Voltei a criar, voltei a vender, voltei a fazer acontecer. Estou gravando vídeos, escrevendo livro, criando música, esvaziando a casa e preenchendo a alma. Doei as minhas roupas; quero outras (e poucas). Estou conquistando novos espaços, novos abraços, novos motivos pra seguir meu caminho. Não alimento meu presente de passados, mas elejo o essencial de cada momento vivido e replico eles em coisas novas, pra que eu esteja sempre satisfeito em cada momento. A vida é feita da soma dessas boas memórias e é isso que eu quero fazer dos meus dias.

Chego a conclusão de que só perdi o que precisava ir embora e que agora, o momento oportuno, estou fazendo o possível e até um pouco do inimaginável. Estou encontrando o que sempre esteve comigo, estou deixando muita gente perdida que não entendeu que eu nunca estive em certos lados. Acredito que muita gente me enxerga ainda pelo que eu não fiz, sem saber que por trás de muita dor e inação, tinha muito mais do que um bêbado com um copo na mão. Eu não conto muito dos bastidores da minha vida. Eu prefiro o silêncio pra poder surpreender tal como um ninja.

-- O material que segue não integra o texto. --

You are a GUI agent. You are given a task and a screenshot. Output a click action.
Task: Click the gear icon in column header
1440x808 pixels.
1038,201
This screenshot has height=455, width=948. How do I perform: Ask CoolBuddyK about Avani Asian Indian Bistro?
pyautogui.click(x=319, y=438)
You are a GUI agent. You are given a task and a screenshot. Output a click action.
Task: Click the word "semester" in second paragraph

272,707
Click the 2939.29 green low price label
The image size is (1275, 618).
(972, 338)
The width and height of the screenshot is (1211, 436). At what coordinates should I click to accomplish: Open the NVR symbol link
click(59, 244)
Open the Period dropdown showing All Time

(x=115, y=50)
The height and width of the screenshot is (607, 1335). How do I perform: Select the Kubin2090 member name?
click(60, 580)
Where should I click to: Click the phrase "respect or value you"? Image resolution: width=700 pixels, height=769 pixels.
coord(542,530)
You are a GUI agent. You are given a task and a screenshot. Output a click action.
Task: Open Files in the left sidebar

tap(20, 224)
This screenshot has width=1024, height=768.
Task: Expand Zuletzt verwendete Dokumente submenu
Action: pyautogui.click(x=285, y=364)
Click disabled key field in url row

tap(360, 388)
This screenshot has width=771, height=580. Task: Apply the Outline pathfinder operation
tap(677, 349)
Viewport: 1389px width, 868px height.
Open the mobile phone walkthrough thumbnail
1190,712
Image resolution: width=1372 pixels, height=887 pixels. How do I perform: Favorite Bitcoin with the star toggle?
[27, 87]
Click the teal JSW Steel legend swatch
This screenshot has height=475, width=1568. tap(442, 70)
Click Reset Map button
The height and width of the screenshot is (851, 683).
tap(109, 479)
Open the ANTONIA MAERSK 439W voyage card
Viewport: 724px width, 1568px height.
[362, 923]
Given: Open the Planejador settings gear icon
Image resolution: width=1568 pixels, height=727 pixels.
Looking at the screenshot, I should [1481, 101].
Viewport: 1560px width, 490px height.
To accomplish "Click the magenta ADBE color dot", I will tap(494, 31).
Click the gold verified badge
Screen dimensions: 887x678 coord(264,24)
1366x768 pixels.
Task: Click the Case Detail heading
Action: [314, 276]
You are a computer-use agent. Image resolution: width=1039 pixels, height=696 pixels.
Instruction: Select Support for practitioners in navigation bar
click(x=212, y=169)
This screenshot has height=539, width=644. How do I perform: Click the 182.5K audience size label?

De toda forma, convido cada um de vocês a descobrir um pouco mais da realidade. Em algum momento esbarraremos e viveremos experiências em comum. Lá você encontrará uma face ou fatia da minha personalidade. Que sobrevivam os capacitados e que não haja tempo de sermos alcançados. O passado durou uma eternidade e ao mesmo tempo escapou rapidamente pelas mãos em cada dia vivido. Hoje eu quero plantar mundos, sem perder a boemia suja daqueles olhos sem fundos. Parece dor, mas eu juro que é alegria. É o prazer de me reconectar a lugares onde eu nunca deixei de estar. Vamos lá?